As outlined by Secretary Cummings, there are a number of claims on these surplus resources.  In addition to the required reappropriations, approximately $289.6 million is required to be deposited to the Revenue Reserve Fund (a deposit to the Constitutionally-mandated Revenue Stabilization Fund is not required).  More than $513 million is required for the Water Quality Improvement Fund (parts A and B).  The 2022 Appropriation Act included language directing certain surplus revenues to improvements to I-64 ($150 million), the Virginia Business Ready Sites Program Fund ($50 million), and the Major Headquarters Workforce Grant Fund ($35.5 million).  The Governor also set aside $2.1 billion in a reserve account for additional taxpayer relief and other budgetary priorities; Secretary Cummings indicated that that this reserve could provide a cushion against an economic downturn that is more severe than anticipated, as well as for refunds that may be required as part of the state’s new Pass-Through Entity Tax (PTET), the timing of which is injecting “noise” into the state’s forecasting process.

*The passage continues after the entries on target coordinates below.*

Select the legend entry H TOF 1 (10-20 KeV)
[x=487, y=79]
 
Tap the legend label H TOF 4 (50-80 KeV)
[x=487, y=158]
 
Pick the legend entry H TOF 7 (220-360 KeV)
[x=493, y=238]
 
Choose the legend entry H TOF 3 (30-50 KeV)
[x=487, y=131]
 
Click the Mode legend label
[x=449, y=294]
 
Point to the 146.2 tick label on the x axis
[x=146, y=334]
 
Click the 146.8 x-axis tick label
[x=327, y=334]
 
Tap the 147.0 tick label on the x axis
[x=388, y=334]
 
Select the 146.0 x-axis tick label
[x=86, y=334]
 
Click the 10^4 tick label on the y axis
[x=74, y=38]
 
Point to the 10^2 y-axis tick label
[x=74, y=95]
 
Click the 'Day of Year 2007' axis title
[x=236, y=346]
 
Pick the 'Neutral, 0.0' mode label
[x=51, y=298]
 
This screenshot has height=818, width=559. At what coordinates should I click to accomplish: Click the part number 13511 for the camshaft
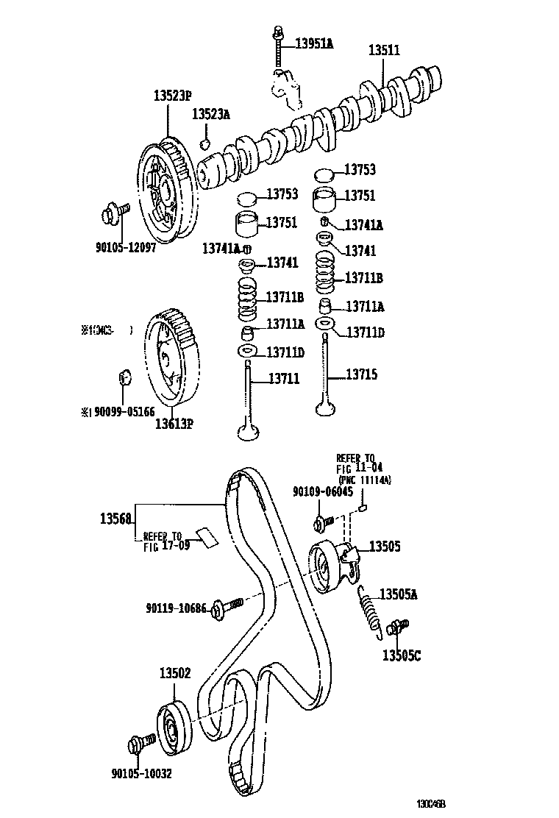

Governor Youngkin noted that the Administration continues to expect a recession in FY 2024, and Secretary Cummings reported that the Governor’s Advisory Council on Revenue Estimates also anticipates a slowdown in FY 2024, with a “modest recession” the consensus view at GACRE’s August 7 meeting.  Risk factors outlined by Secretary Cummings included the potential for additional interest rate increases by the Federal Reserve; ripple effects of a slowdown in the Chinese economy; and a potential federal shutdown later this fall, as well as the uncertainty surrounding PTET implementation.

Budget preparation for the 2024 General Assembly session is well underway at the state agency level, and the Joint Advisory Board of Economists will meet in October, followed by another meeting of the Governor’s Advisory Council on Revenue Estimates in November to review the revenue forecast for the 2024-2026 biennium.  The Governor will present proposed amendments to the FY 2024 budget (the “caboose” budget) and a proposed 2024-2026 biennium budget to the money committees on December 20.

Negotiations on the current biennium budget were set to resume after the conclusion of the money committees’ meeting on Wednesday.  As of the publication of this edition of County Connections, media reports have indicated that the framework of an agreement on tax policy has been reached, with the Governor indicating that he would not oppose the reported compromise, and conferees are negotiating on spending items.  VACo will report on the contents of any agreement once it becomes available.